Pelvic lymph node dissection requires an additional 30–60 min to the operative time, but no significant difference in perioperative mortality, early complications, or need for blood transfusions [6, 8]. Since instituting titanium clips to secure all lymphatics, we have not had any lymphoceles. A survival advantage may result from a more complete excision of tissue harboring subclinical micrometastasis, as supported by polymerase chain reaction analysis revealing bladder cancer-associated DNA in the lymph nodes of 29–33% of patients classified as having node-negative disease by standard histopathology [38, 39]. Recently, lymph node density, even in the presence of positive lymph nodes, offers further prognostic value in predicting disease-specific survival [40]. Our results demonstrated an acceptable number of harvested lymph nodes and risk of positive surgical margins supporting our comparable assumption that oncologic standards for radical cystectomy can be maintained with RARC. These results confirm the technical feasibility of a robot-assisted cystectomy in the performance of a pelvic lymphadenectomy with a single surgical assistant using a six-port configuration.
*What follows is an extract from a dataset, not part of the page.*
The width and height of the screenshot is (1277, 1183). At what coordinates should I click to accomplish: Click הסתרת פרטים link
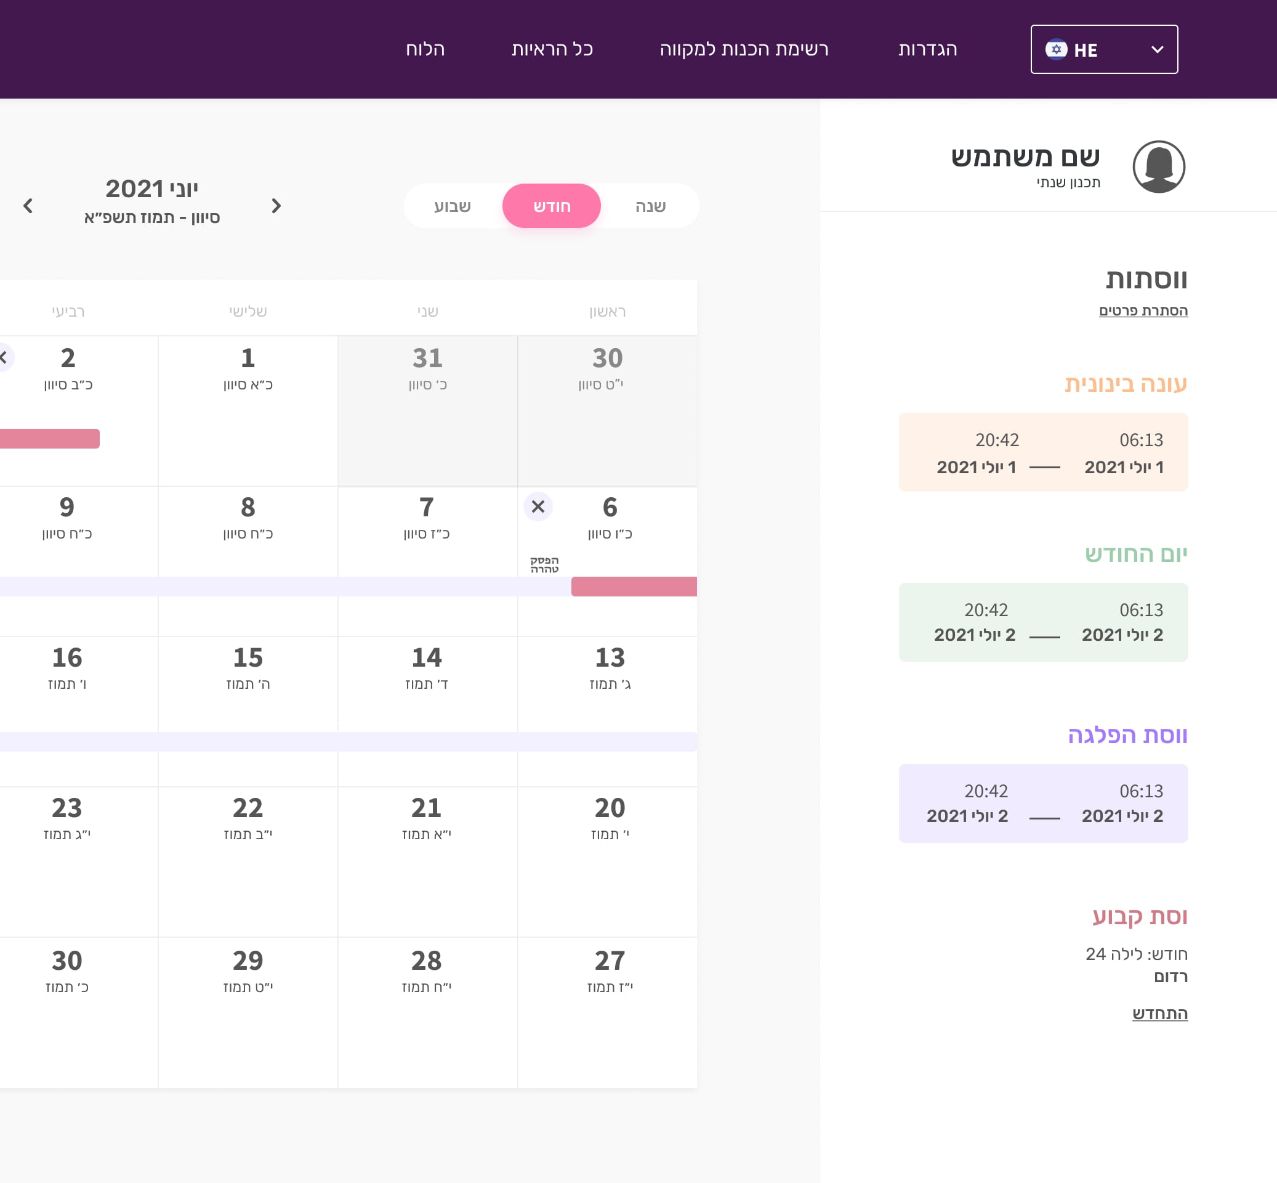tap(1143, 310)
In addition, the objective of performing minimally invasive surgery is to maintain comparable outcome while minimizing complications. As experience increases, further improvements in clinicopathologic and functional outcome can be achieved, as shown by the Badani et al. [41] after performing 2,776 cases of robotic radical prostatectomy. As more patients elect for minimally invasive procedures over conventional open surgery, we believe that experience with RARC may further improve clinical outcomes.

Conclusion

An acceptable PLND can be performed safely with robot assistance, with outcome comparable with that achieved with the open approach. These data support the continued evaluation of RARC as a less invasive surgical approach to management of invasive bladder cancer. The oncologic efficacy needs to be determined in a much larger study with longer follow up. The perioperative outcomes were likewise comparable with that of the gold standard, open cystectomy. With experience, the extirpative time was observed to decrease.